Title: A Psalm for the Wild-Built

Author: Becky Chambers

Completed: June 2022 (Full list of books)

Overview: I typically read one fiction book each year. I have no real reason for this other than I noticed a few years ago that it seemed to be a pattern so I decided to make it an informal rule for myself. After reading the Three Body Problem trilogy over the last several years, I didn’t have any fiction books jumping out at me. Not sure where I found this but really enjoyed it. It’s a fast read and had a similar futuristic-environmentalist feel of Ecotopia. I also don’t usually take notes in fiction books, but I felt this one had a few really good lines. The second book in this series comes out next month and I think it will be my first read of 2023.

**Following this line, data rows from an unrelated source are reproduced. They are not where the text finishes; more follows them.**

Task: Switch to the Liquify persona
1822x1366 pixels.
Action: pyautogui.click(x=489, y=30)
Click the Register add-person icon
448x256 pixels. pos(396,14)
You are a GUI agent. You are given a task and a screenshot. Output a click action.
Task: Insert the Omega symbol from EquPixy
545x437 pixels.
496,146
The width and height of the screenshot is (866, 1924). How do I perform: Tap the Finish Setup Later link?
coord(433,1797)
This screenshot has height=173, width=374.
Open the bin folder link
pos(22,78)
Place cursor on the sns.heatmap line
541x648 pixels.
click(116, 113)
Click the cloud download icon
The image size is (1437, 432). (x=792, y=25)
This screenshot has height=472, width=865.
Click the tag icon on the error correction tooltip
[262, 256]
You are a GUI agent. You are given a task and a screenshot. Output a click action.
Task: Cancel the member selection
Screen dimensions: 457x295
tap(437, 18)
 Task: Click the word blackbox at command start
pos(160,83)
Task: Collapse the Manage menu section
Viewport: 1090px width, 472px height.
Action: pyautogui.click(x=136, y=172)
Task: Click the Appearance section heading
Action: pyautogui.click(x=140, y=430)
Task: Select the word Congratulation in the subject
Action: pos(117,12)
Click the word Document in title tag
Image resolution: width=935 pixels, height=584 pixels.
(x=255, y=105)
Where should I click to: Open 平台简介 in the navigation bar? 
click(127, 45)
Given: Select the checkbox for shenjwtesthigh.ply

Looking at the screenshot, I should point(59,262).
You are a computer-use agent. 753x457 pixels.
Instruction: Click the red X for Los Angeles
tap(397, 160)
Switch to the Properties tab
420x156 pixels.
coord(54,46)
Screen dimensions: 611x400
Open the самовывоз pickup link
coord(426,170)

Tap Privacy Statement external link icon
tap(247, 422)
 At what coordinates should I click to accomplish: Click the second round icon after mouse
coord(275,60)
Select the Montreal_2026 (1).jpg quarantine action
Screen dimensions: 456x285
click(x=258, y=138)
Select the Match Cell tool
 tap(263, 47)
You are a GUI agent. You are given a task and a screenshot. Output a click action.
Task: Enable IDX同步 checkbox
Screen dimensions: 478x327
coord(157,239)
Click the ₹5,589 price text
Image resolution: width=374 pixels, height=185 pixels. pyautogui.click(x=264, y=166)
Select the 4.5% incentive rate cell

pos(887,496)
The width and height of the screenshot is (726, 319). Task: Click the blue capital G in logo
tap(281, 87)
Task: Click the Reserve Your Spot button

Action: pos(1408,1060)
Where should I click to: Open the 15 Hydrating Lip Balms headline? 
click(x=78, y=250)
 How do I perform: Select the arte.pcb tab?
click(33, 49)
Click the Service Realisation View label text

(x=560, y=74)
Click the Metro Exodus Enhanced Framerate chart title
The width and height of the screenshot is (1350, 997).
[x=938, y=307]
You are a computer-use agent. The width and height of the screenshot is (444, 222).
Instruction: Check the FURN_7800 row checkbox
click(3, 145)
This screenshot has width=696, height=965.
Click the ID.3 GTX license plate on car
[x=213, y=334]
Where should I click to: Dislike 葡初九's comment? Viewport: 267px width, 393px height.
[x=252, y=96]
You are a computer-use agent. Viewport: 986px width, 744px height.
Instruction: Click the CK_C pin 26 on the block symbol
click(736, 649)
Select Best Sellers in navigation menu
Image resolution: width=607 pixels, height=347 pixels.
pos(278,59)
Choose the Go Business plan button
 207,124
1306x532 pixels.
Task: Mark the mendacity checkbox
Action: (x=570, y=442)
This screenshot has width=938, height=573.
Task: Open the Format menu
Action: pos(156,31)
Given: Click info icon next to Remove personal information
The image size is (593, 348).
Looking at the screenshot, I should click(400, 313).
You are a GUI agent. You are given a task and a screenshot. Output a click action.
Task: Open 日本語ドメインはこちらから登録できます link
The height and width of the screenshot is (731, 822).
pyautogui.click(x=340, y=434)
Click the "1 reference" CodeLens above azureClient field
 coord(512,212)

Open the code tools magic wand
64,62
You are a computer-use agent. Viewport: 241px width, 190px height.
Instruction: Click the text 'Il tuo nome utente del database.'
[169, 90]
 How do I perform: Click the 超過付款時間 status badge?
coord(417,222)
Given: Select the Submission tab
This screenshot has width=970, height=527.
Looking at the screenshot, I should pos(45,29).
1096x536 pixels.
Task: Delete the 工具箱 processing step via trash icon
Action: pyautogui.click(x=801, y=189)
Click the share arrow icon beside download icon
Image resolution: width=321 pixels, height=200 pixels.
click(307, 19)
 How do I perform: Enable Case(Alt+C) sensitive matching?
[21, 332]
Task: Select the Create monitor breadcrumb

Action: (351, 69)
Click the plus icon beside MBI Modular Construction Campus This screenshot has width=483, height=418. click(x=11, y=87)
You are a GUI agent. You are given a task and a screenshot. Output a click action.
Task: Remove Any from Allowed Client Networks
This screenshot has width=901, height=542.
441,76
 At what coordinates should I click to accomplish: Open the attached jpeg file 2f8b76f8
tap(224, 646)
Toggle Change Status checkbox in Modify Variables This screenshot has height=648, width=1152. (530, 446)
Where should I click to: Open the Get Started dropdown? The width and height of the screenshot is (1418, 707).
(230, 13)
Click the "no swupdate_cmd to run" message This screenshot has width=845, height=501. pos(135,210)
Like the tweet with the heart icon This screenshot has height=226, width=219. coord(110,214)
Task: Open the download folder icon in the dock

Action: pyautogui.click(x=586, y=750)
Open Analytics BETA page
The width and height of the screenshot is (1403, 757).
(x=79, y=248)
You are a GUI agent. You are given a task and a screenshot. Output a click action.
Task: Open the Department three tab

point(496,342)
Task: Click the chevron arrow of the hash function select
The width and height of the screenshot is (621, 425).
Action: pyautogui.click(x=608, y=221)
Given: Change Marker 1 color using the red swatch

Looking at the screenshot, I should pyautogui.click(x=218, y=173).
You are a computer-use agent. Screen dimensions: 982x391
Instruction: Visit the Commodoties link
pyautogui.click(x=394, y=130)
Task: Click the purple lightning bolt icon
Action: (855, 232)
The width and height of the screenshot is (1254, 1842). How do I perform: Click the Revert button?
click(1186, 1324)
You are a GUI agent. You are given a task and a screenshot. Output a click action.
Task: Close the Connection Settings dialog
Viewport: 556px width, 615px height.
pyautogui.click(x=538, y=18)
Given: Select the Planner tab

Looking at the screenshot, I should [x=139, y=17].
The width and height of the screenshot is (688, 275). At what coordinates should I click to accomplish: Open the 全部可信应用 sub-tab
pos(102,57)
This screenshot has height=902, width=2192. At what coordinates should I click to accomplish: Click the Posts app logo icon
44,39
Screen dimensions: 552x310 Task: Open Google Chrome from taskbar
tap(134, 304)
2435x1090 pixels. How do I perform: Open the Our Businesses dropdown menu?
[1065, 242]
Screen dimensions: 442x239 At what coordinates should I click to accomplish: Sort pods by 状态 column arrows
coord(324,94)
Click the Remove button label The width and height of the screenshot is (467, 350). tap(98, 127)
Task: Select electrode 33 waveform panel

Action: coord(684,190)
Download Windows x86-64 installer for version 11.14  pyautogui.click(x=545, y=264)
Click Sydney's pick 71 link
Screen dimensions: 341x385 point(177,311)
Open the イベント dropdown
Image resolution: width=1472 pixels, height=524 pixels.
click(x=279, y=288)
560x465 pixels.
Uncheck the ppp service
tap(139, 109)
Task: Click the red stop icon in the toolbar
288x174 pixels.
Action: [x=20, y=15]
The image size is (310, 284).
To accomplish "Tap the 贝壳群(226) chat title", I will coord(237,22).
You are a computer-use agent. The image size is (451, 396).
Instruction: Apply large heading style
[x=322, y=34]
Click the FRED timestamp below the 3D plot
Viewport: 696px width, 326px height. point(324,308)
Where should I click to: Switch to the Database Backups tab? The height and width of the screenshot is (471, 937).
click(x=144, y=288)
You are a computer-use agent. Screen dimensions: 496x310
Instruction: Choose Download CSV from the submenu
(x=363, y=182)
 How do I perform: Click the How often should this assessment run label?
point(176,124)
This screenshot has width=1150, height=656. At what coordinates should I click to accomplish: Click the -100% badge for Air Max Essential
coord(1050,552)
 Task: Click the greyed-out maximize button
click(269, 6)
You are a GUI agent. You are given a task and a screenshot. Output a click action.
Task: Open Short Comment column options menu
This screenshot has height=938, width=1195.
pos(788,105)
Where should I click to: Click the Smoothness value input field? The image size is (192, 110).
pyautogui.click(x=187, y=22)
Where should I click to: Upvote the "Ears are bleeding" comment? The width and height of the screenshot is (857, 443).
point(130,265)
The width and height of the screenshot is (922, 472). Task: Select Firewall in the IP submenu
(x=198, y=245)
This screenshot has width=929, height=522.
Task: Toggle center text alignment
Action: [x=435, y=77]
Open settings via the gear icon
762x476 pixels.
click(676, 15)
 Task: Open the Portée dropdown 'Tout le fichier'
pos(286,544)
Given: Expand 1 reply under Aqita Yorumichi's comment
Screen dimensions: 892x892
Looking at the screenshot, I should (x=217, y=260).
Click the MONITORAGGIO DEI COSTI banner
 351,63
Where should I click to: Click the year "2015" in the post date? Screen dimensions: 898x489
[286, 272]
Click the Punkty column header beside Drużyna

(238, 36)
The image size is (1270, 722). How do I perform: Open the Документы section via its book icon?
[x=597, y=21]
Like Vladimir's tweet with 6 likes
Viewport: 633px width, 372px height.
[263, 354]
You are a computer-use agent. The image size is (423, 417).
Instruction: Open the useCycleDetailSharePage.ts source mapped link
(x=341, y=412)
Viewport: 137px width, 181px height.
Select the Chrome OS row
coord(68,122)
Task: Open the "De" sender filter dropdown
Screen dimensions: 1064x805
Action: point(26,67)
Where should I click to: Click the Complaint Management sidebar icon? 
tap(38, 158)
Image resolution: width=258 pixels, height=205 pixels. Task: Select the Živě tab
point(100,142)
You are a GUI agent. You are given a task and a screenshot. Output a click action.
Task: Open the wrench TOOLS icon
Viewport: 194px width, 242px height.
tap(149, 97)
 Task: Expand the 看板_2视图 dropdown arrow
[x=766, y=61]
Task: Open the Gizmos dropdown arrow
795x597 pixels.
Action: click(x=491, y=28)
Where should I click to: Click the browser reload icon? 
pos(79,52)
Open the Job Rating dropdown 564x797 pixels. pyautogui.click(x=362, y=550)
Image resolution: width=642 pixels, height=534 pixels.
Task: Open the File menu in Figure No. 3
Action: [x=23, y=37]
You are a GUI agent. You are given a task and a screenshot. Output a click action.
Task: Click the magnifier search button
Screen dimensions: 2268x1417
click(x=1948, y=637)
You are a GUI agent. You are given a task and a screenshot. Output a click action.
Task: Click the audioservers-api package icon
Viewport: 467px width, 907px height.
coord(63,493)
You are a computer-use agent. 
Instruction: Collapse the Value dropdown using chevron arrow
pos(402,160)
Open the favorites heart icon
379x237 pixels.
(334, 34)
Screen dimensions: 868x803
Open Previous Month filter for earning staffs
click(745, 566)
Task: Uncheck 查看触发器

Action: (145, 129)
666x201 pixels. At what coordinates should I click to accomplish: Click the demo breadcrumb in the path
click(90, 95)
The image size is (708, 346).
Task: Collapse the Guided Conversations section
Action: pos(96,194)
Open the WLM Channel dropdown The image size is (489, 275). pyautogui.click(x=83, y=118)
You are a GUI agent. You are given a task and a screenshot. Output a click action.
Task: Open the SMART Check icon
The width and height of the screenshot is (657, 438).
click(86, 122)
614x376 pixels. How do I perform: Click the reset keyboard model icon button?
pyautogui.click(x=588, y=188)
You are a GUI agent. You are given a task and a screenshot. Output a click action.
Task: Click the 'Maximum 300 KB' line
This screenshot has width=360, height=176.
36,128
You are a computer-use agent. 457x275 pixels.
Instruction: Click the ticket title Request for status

  • Sometimes, a person reaches a point in their life when it becomes absolutely essential to get the fuck out of the city.
  • all of it could be boiled down to listen to people, give tea.
  • The whole reason they never went into those fields before is because they were afraid. They lived under constant fear of a wild dog jumping out and eating them or their young at any moment. That is an awful way to live. It must have been such a relief to be free of predators and eat whatever the hell you wanted. But that was the exact opposite of what the ecosystem needed. The ecosystem required the elk to be afraid in order to stay in balance. But elk don’t want to be afraid. Fear is miserable, as is pain. As is hunger. Every animal is hardwired to do absolutely anything to stop those feelings as fast as possible. We’re all just trying to be comfortable, and well fed, and unafraid. It wasn’t the elk’s fault. The elk just wanted to relax.”
  • “So, the paradox is that the ecosystem as a whole needs its participants to act with restraint in order to avoid collapse, but the participants themselves have no inbuilt mechanism to encourage such behavior.” “Other than fear.” “Other than fear, which is a feeling you want to avoid or stop at all costs.”
  • It is difficult for anyone born and raised in human infrastructure to truly internalize the fact that your view of the world is backward. Even if you fully know that you live in a natural world that existed before you and will continue long after, even if you know that the wilderness is the default state of things, and that nature is not something that only happens in carefully curated enclaves between towns, something that pops up in empty spaces if you ignore them for a while, even if you spend your whole life believing yourself to be deeply in touch with the ebb and flow, the cycle, the ecosystem as it actually is, you will still have trouble picturing an untouched world. You will still struggle to understand that human constructs are carved out and overlaid, that these are the places that are the in-between, not the other way around.
  • “‘Without constructs, you will unravel few mysteries. Without knowledge of the mysteries, your constructs will fail. These pursuits are what make us, but without comfort, you will lack the strength to sustain either.’”
  • the Child Gods aren’t actively involved in our lives. They’re … not like that. They can’t break the Parent Gods’ laws. They provide inspiration, not intervention. If we want change, or good fortune, or solace, we have to create it for ourselves.